Researchers have uncovered the complex interdependence and orchestration of metabolic reactions, gene regulation, and environmental cues of clostridial metabolism. Ting Lu, an assistant professor of bioengineering at the University of Illinois at Urbana-Champaign led the team in providing new insights for advanced biofuel development.

Lu explained, “This work advances our fundamental understanding of the complex, system-level process of clostridial acetone-butanol-ethanol (ABE) fermentation. Simultaneously, it provides a powerful tool for guiding strain design and protocol optimization, therefore facilitating the development of next-generation biofuels.”

Clostridium Acetobutylicum.  Image Credit: Public Domain from Wikipedia.

Clostridium Acetobutylicum.
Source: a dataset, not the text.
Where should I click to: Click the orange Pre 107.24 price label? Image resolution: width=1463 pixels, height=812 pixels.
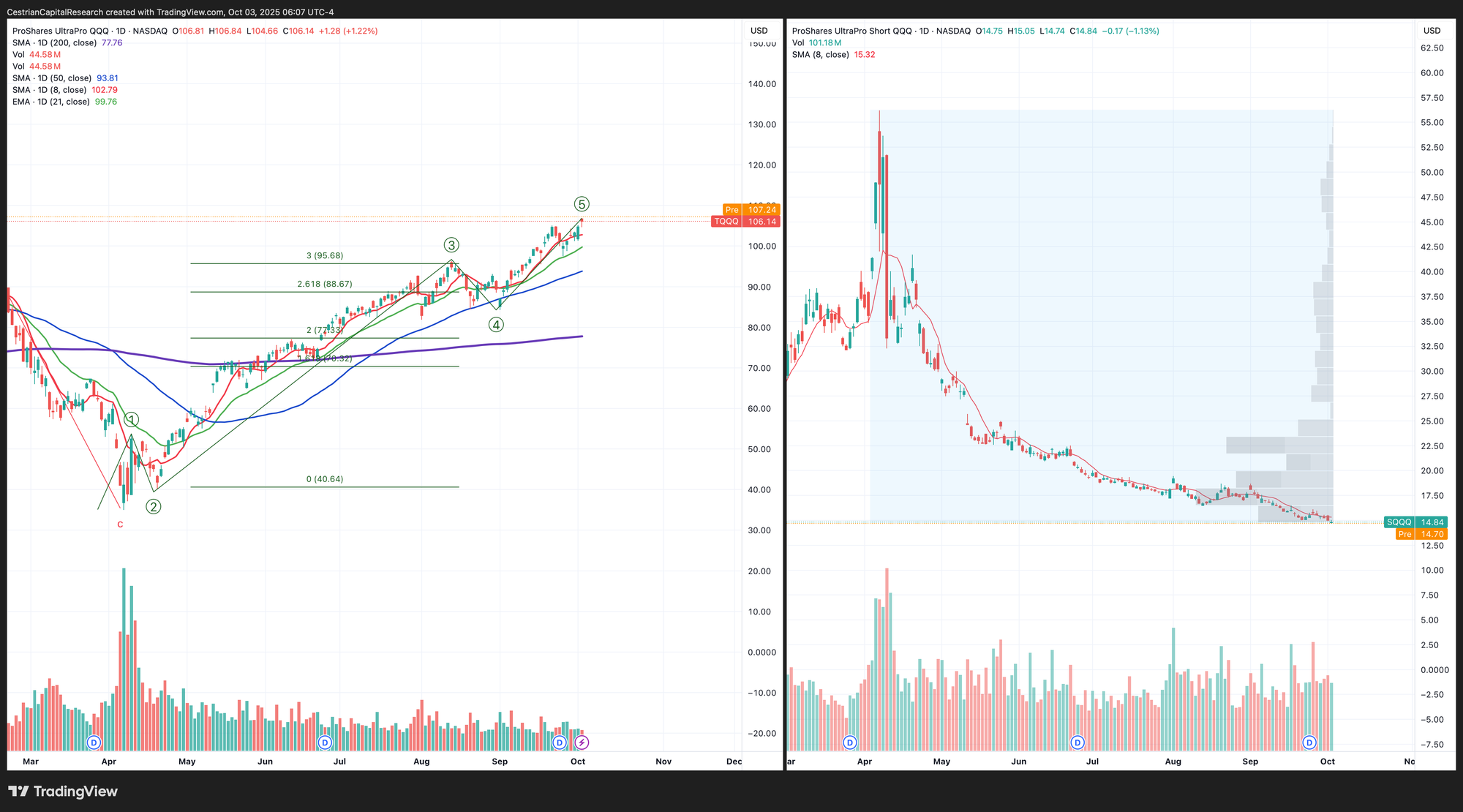751,210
Image Credit: Public Domain from Wikipedia.

Microbial metabolism is a means by which a microbe uses nutrients and generates energy to live and reproduce. It typically involves complex biochemical processes implemented through the orchestration of metabolic reactions and gene regulation, as well as their interactions with environmental cues. One canonical example is the ABE fermentation by Clostridium acetobutylicum, during which cells convert carbon sources to organic acids that are later re-assimilated to produce solvents as a strategy for cellular survival.

Lu, who is also affiliated with the Department of Physics and Carl R. Woese Institute for Genomic Biology at Illinois set ups the background with, “Clostridium is very much like a factory during fermentation which converts carbon sources into renewable, advanced biofuels that can be directly used to fuel your car. The complexity and systems nature of the process have been largely underappreciated, rendering challenges in understanding and optimizing solvent (ABE) production.”

Chen Liao, a bioengineering graduate student and first author of their study paper said, “In this study, we developed an integrated computational framework for the analysis and exploitation of the solvent metabolism by C. acetobutylicum.”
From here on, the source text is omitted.